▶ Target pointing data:
....

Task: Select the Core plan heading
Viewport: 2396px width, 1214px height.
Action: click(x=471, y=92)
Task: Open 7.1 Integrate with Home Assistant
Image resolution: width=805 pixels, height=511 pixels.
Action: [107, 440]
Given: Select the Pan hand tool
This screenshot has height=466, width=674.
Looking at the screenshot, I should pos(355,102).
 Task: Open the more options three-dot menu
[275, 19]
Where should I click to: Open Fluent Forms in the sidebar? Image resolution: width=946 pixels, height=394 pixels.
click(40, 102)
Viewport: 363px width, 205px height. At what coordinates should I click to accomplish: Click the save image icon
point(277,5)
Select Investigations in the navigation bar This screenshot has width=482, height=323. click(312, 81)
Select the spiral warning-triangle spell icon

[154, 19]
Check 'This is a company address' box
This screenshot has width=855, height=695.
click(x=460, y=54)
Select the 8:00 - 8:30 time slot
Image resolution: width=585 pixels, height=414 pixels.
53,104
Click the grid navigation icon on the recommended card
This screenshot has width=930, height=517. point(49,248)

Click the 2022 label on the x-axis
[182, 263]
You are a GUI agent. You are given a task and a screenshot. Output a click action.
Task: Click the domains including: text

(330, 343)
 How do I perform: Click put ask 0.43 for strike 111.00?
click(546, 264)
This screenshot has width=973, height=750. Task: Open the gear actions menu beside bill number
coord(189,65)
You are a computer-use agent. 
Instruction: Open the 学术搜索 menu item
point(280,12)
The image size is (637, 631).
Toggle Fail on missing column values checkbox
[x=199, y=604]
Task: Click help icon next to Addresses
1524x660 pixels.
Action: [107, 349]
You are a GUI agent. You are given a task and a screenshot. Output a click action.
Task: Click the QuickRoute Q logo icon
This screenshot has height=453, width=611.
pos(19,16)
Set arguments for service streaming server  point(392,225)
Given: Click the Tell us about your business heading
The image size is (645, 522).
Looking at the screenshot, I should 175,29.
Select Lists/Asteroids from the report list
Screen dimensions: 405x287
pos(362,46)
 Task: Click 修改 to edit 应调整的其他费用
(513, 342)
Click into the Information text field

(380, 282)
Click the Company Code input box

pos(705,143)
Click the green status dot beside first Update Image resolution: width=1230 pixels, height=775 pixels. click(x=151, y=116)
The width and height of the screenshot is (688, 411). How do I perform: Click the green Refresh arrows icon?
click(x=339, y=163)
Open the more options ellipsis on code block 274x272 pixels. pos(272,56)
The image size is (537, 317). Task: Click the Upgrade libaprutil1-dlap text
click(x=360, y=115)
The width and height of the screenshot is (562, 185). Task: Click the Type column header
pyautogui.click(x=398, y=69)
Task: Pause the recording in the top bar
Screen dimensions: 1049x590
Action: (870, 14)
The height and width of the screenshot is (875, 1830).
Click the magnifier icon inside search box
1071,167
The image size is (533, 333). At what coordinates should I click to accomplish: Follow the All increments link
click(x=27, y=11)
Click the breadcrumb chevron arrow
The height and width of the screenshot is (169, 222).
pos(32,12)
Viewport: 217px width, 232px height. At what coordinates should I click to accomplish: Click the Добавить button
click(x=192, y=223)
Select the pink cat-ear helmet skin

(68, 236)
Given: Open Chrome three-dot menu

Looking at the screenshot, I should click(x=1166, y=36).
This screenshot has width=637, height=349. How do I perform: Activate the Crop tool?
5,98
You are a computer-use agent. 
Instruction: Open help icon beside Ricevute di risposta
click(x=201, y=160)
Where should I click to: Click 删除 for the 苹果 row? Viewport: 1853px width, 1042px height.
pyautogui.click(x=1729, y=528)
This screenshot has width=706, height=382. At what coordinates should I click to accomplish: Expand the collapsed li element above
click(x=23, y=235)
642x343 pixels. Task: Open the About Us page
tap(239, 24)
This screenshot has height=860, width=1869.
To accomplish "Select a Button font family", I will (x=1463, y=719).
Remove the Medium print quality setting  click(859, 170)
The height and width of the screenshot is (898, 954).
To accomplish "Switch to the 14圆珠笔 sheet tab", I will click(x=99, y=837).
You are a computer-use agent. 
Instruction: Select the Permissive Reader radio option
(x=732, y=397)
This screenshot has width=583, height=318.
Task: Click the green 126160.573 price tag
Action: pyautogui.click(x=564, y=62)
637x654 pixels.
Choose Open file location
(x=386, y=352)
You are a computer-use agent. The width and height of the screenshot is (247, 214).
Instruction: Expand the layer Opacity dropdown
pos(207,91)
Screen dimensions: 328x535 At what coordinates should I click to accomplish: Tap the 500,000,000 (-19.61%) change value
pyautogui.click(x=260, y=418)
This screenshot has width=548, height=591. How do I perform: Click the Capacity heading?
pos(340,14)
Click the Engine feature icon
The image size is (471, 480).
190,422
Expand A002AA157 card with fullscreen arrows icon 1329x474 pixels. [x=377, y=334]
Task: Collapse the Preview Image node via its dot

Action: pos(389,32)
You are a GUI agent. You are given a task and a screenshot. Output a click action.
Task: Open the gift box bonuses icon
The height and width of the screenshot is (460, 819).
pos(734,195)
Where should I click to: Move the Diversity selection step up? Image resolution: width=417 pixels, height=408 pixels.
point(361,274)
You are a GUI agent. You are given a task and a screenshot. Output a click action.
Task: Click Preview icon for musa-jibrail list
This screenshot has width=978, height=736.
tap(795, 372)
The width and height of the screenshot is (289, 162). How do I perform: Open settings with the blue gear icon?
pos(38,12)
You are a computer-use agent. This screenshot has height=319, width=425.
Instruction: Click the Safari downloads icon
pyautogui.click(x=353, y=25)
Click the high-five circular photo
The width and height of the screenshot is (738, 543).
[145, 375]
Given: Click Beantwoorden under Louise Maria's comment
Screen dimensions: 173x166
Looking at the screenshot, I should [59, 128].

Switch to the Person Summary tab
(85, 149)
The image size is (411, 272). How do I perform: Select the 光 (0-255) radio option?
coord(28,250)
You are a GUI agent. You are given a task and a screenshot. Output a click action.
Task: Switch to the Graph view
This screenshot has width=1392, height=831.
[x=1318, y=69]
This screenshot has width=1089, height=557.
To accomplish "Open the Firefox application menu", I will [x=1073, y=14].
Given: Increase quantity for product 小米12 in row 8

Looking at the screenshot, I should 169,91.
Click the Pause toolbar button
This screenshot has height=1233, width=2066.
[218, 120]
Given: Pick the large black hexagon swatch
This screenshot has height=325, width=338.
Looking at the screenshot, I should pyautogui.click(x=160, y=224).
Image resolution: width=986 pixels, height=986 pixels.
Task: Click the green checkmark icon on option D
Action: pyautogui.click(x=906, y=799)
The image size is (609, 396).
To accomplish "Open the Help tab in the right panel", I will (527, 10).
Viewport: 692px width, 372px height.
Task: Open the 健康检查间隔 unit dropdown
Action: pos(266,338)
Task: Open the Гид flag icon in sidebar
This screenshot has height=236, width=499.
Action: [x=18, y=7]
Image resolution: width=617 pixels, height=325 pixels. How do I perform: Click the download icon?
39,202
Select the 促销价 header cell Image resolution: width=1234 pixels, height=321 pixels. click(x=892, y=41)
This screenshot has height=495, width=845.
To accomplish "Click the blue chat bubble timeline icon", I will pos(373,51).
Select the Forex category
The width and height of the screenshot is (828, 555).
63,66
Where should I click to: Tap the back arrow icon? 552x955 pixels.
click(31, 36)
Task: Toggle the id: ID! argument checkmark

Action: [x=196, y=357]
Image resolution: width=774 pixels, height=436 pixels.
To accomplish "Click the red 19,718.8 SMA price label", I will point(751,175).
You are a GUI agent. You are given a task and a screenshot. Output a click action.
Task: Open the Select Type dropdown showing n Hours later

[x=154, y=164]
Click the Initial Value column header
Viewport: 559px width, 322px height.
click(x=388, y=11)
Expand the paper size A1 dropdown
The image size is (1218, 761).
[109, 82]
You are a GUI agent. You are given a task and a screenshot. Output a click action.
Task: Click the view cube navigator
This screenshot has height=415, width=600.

....

Rewrite the listing starting with the line with "This screenshot has width=973, height=750." and going on through the line with "Set arguments for", requests included, and add -55 to every coordinate in the answers. Output only those lines.

This screenshot has width=973, height=750. Task: Open the gear actions menu beside bill number
coord(134,10)
You are a computer-use agent. 
Instruction: Open the 学术搜索 menu item
point(225,-43)
The image size is (637, 631).
Toggle Fail on missing column values checkbox
[x=144, y=549]
Task: Click help icon next to Addresses
1524x660 pixels.
Action: [52, 294]
You are a GUI agent. You are given a task and a screenshot. Output a click action.
Task: Click the QuickRoute Q logo icon
This screenshot has height=453, width=611.
pos(-36,-39)
Set arguments for service streaming server  point(337,170)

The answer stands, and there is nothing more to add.